Mr. Biden’s push is intended to prod American allies and intelligence agencies to mine existing information — like intercepts, witnesses or biological evidence — as well as hunt for new intelligence to determine whether the Chinese government covered up an accidental leak.

The effort to uncover the origins of the coronavirus began more than a year ago, during the Trump administration, but many were skeptical of the former president’s motives to investigate. Current officials say the central goal of the new intelligence push is to improve preparations for future pandemics. As a result, Mr. Biden’s message this week was calibrated to leave open the possibility of future cooperation with China.

Mr. Biden committed on Thursday to making the results of the review public, but added a caveat: “unless there’s something I’m unaware of.”

Here’s what else happened this week:

  • New studies have found that immunity to the coronavirus can last at least a year, and possibly a lifetime, improving over time especially after vaccination. The studies suggest that most people who have recovered from Covid-19 and who were later immunized will not need boosters. Vaccinated people who were never infected most likely will need boosters, however, as will a minority who were infected but did not produce a robust immune response.

  • Over the last year, Apple and Google helped states create virus alert apps that have been downloaded more than 90 million times. But researchers don’t yet know whether the apps’ ability to alert users to virus exposure outweighs potential drawbacks, like falsely warning unexposed people, raising questions about the power of Big Tech to set global standards for public health tools.
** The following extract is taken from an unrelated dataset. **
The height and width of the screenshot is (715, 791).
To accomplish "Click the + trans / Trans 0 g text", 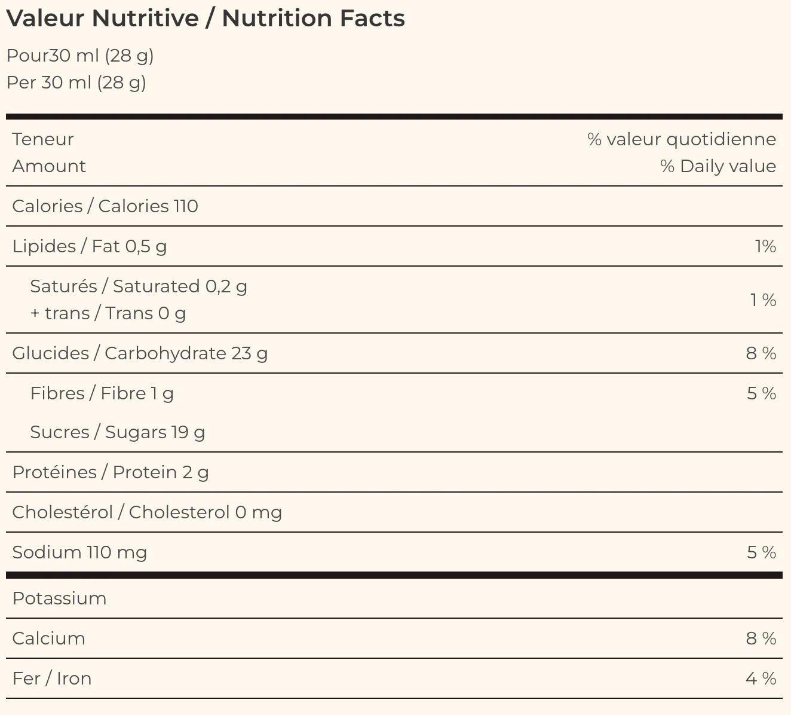I will coord(108,313).
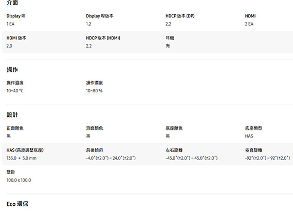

  • The pandemic forced millions of women — particularly those with children — to either leave their jobs or downsize their careers, spurring what many economists are calling the world’s first “she-cession.” In the United States, White House advisers and members of Congress have held up women’s enormous job losses as an urgent reason to expand investment in child care by historic proportions. But a study published in April by the National Bureau of Economic Research found that child care is not the only contributing factor: labor protections or the ability to work remotely played equally significant roles in determining levels of female employment.